One interesting fact is, that it seems to be very difficult for most media organizations to get their facts straight. I read about as many explanations of the difference between Cuil and Google as I read reports. It seems most media outlets don’t know what the PageRank algorithm is, but don’t have a problem to explain it wrongly. ZDNet Germany writes for example: “The most important difference between Cuil and Google is the method with which the search engine evaluates the relevance of search results. While Google captures all clicks on a search result and calculates the relevance of a page in terms of the PageRank, the startup uses a contextual evaluation of the results.”
This is just plain wrong. PageRank has nothing to do with clicking on search results. PageRank is an algorithm that uses the context of links to evaluate the relevance of the page they link to. It is based on the concept of a random surfer who travels the web by randomly clicking on the links of a page. If the random surfer arrives on a page, the relevance of the page for the keywords in the context in the link is increased. Oh and by the way: The name doesn’t derive from “page” as in web page, but from “Page” as in Larry Page.
Golem boldly asserts the difference is that Cuil “has collected 121 Billion Webpages and sorts them not only by link analysis and traffic, but also captures the content and tries to put it in context”. The article contradicts itself, contradicts other media and contradicts reality.
First, the article gives the impression that this is a large number compared to Google’s index size. Google stopped telling people how large its index is some years ago, so nobody can check that claim directly. But if you check how many results you get for common searches like “dog” or “house”, Cuil returns only half as many results as Google does. So either they are not very effective in finding anything in their pile of web pages or 121 billion is not as impressive a number as it sounds.

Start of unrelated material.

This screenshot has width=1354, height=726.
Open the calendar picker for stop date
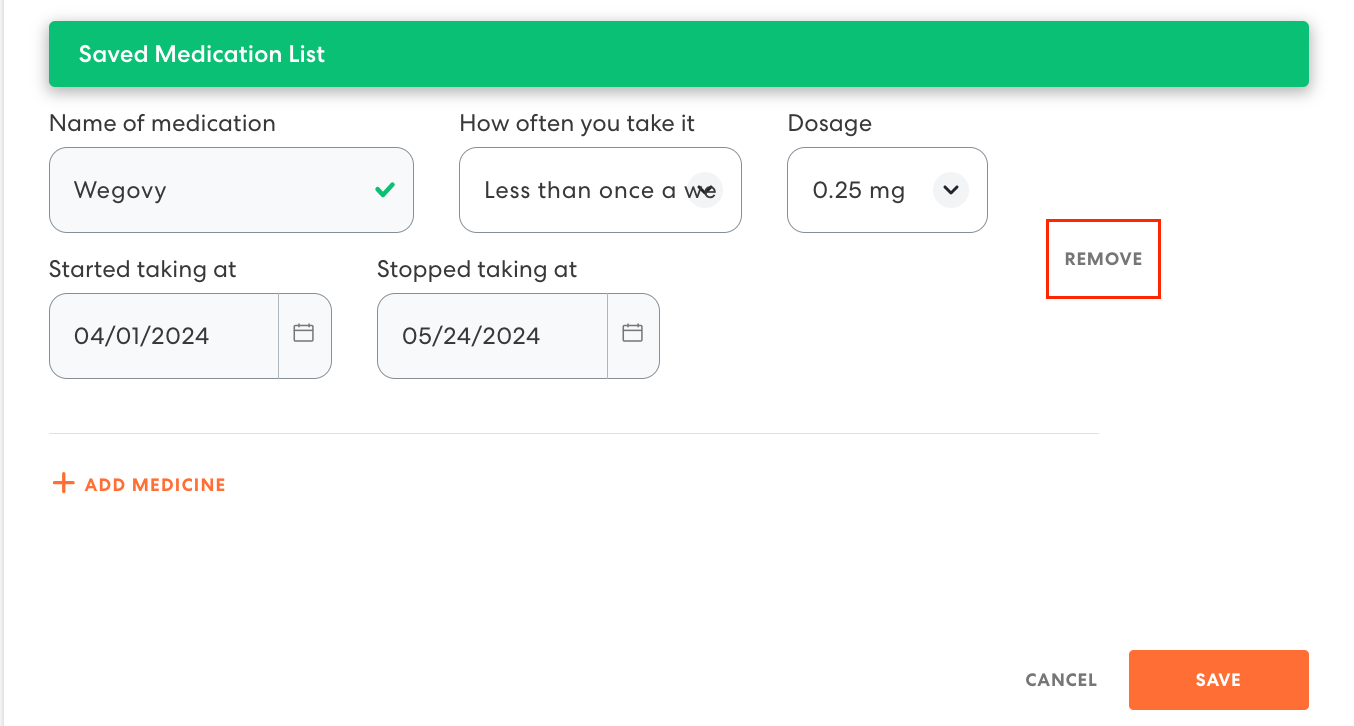tap(632, 334)
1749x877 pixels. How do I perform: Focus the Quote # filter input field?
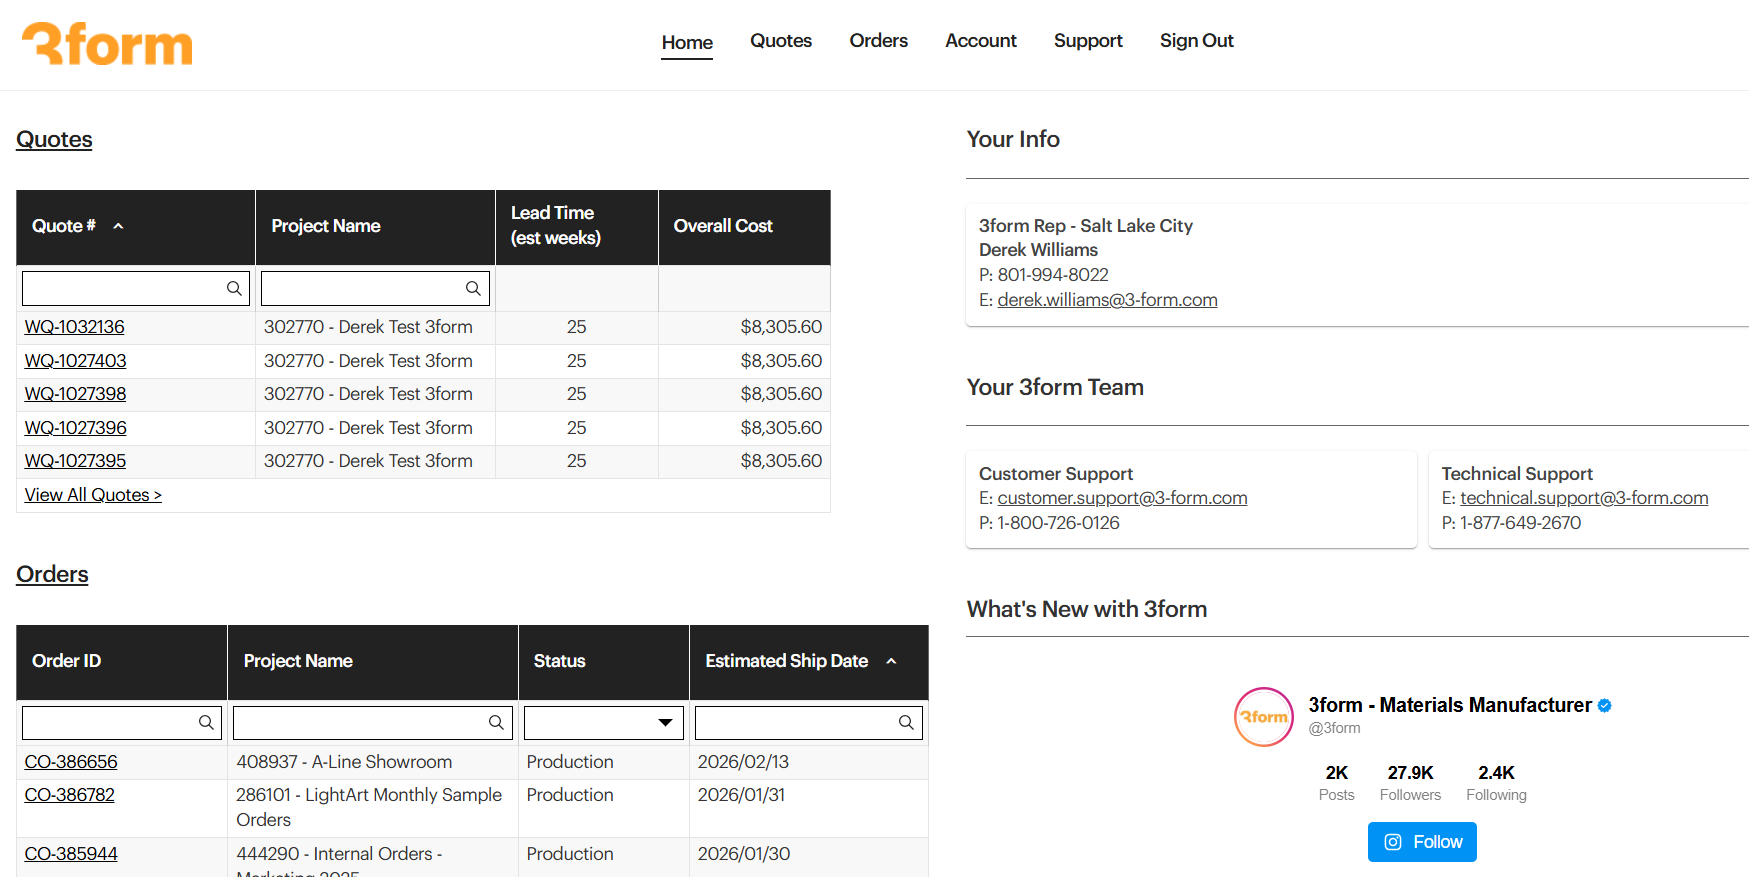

Next, the article claims they use link analysis. That sounded strange to me as they claim to NOT use PageRank, the most common scoring algorithm based on link analysis. So what type of link analysis do they use?
I had to do more research. Luckily, I found a great article by one of the Cuil protagonists that reveals a lot about how these people think about search engine technology. They do not use link analysis or scoring because “Page rank is lengthy analysis of a global nature and will cause you to buy more machines and get bogged down on this one complicated step”.
Obviously they are not smart enough to do a simple PageRank implementation (every student in our university builds one as part of the reinforcement learning courses) and to just ignore the well-known problem of spam-dexing.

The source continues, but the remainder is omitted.